- [TEXTO PARA LEITURA]
'''
“ALEGRIA
DE
NÁUFRAGOS”
ou
(TEATRO
PARAIBANO
DA MELHOR
QUALIDADE.)
ou
(DAS BOAS
SURPRESAS
DO TEATRO.)
Convidado que fui para a estreia de um espetáculo,
no Teatro Ipanema, no último dia 15 de abril (2022), lá estava
eu, para conhecer o trabalho de um grupo de TEATRO de João Pessoa,
Paraíba. Fui com pouca informação sobre a peça, apenas com o “release”,
que me foi enviado por ALESSANDRA COSTA (Assessoria de Imprensa e
Comunicação), e com muita curiosidade e encantado com a criatividade que há
no nome do Grupo: “SER TÃO TEATRO”.
Foi uma deliciosa surpresa e mais uma prova
concreta daquilo que já venho comprovando, e propagando, há muitos anos, que é
o fato de que a produção de excelentes montagens teatrais não é exclusividade,
apenas, do Rio de Janeiro e São Paulo. Existe muito TEATRO
de excelentíssima qualidade nascendo em todo o Brasil,
principalmente no nordeste, e se espalhando pelo país afora. Que bom que
isso esteja acontecendo! E cada vez mais!
O espetáculo
foi montado para comemorar os “15 anos de estrada” do Grupo,
que me deixou muito bem impressionado. O nome da peça é “ALEGRIA DE NÁUFRAGOS”,
baseado num conto de Anton Tchekhov, “Uma
História Enfadonha”. Trata-se de uma livre adaptação, para os
palcos, que, na visão do Grupo, é um “drama de Tchekhov, temperado
com humor ácido da Paraíba”. Infelizmente, não conheço o conto (Vou
procurar lê-lo.), mas vi muito “humor ácido da Paraíba” naquele
palco. Da melhor qualidade.
'''
- [ENTRADAS BRUTAS]
'''
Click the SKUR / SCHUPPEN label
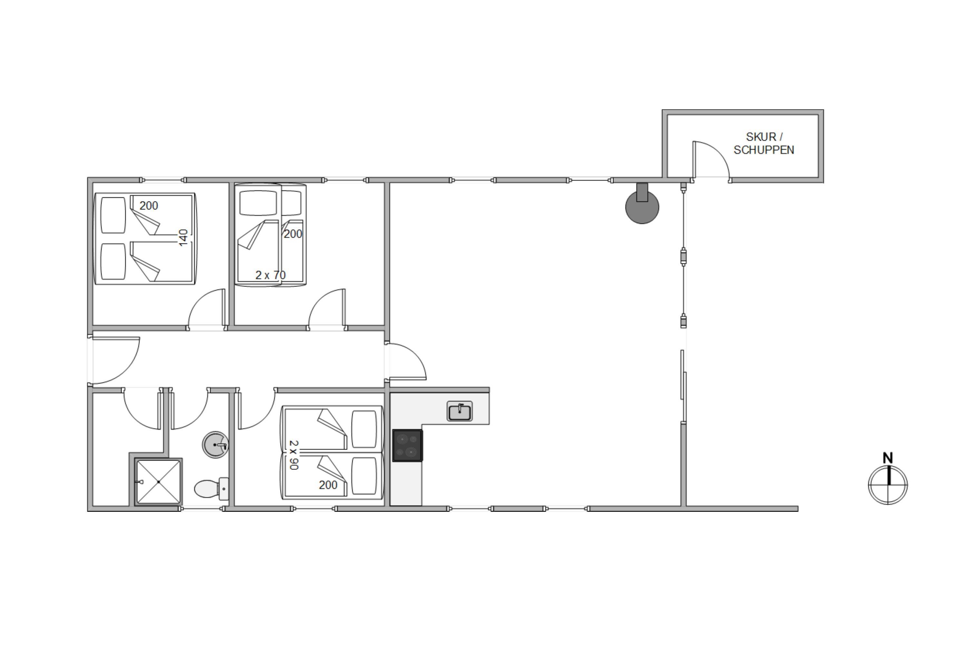[764, 143]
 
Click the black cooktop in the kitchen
[407, 445]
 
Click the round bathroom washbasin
[215, 445]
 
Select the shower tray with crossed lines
[158, 482]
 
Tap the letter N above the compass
[888, 458]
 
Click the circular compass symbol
[888, 485]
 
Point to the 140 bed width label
[183, 238]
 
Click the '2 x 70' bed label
[270, 275]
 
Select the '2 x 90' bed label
[294, 455]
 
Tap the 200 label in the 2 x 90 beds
[328, 485]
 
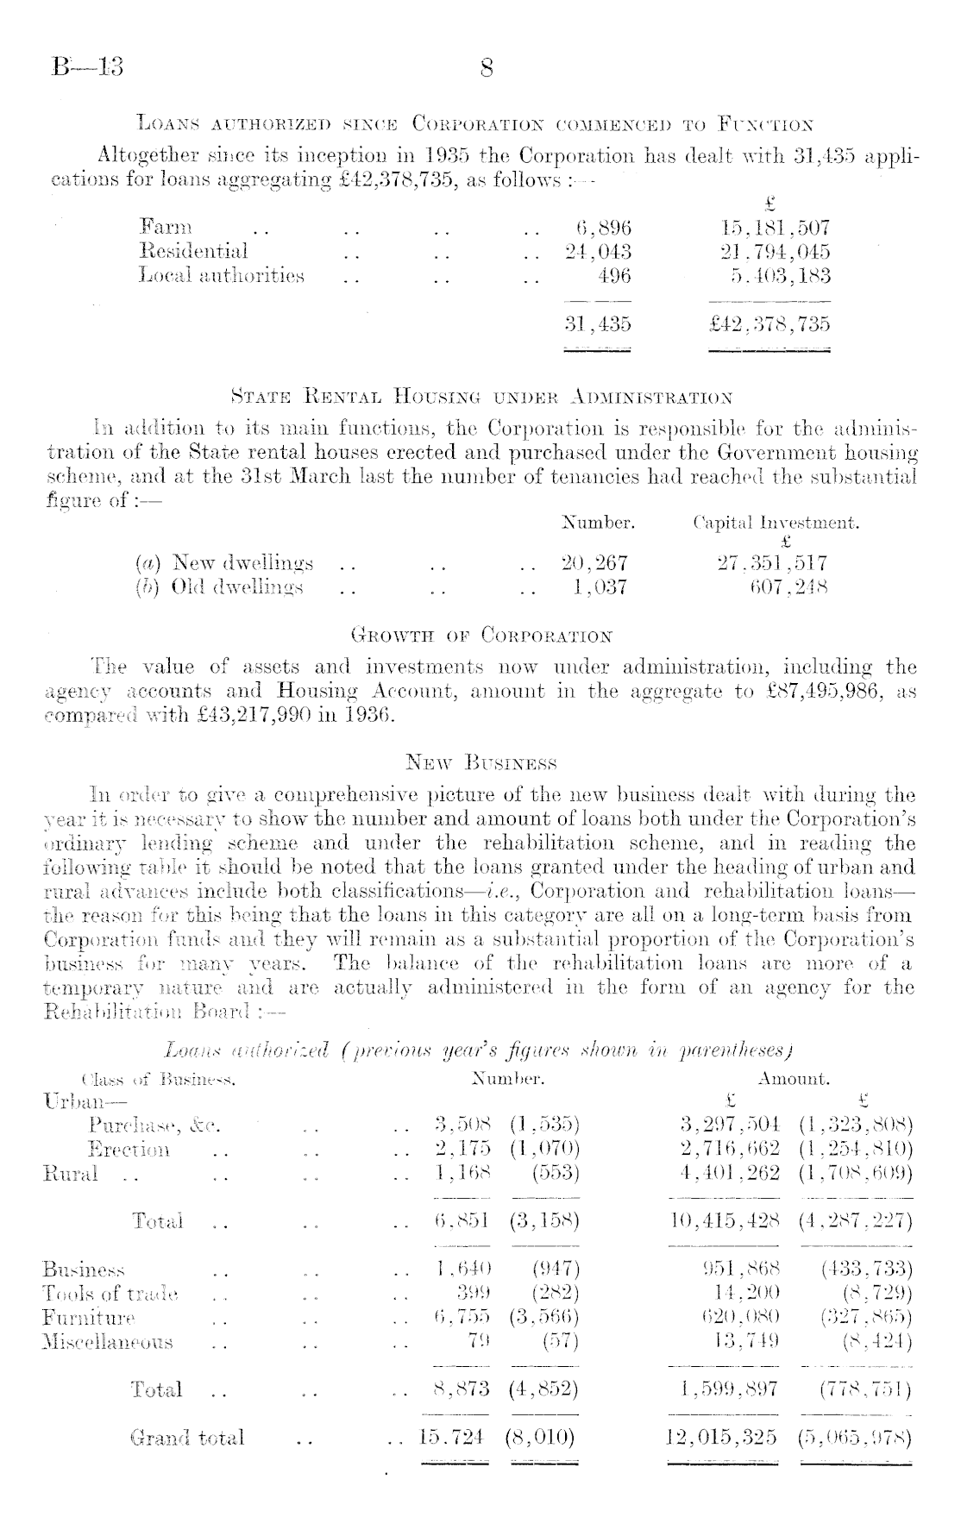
'''
- [TAREFA PROPOSTA]
Dê a continuação da crítica sobre a peça “Alegria de Náufragos”, começando logo após a última frase apresentada. As entradas não têm nenhuma relação com isto.

- [RESPOSTA ABAIXO]
Antes de iniciar uma análise
da montagem, acredito que seria interessante conhecermos um pouco sobre a
trajetória do Grupo “SER TÃO TEATRO”, surgido em 2007, na cidade
de João Pessoa, formado por alunos, professores e funcionários da Universidade
Federal da Paraíba (UFPB) e outros artistas locais e que “vem se
destacando no cenário artístico, com uma trajetória de sucesso e pesquisa,
especialmente voltada para o trabalho do ator, para a musicalidade e para o
treinamento físico/energético, fortalecendo os princípios da criação coletiva e
colaborativa”.
O Grupo já montou os seguintes espetáculos:
“Vereda da Salvação”, de Jorge Andrade (2007);
“Farsa da Boa Preguiça”, de Ariano Suassuna (2010/2012),
“Prêmio Funarte Artes Cênicas na Rua”, montagem em parceria
com a “Cia. Clowns de Shakespeare” (RN); “Coronel de
Macambira: Experimento” (2010); “Flor de Macambira” (2011),
“Prêmio Funarte Myriam Muniz”, de 2011; “ALEGRIA DE NÁUFRAGOS” (2016);
e “Reses” (2017), livremente inspirado na obra “A
Santa Joana dos Matadouros”, de Bertold Brecht.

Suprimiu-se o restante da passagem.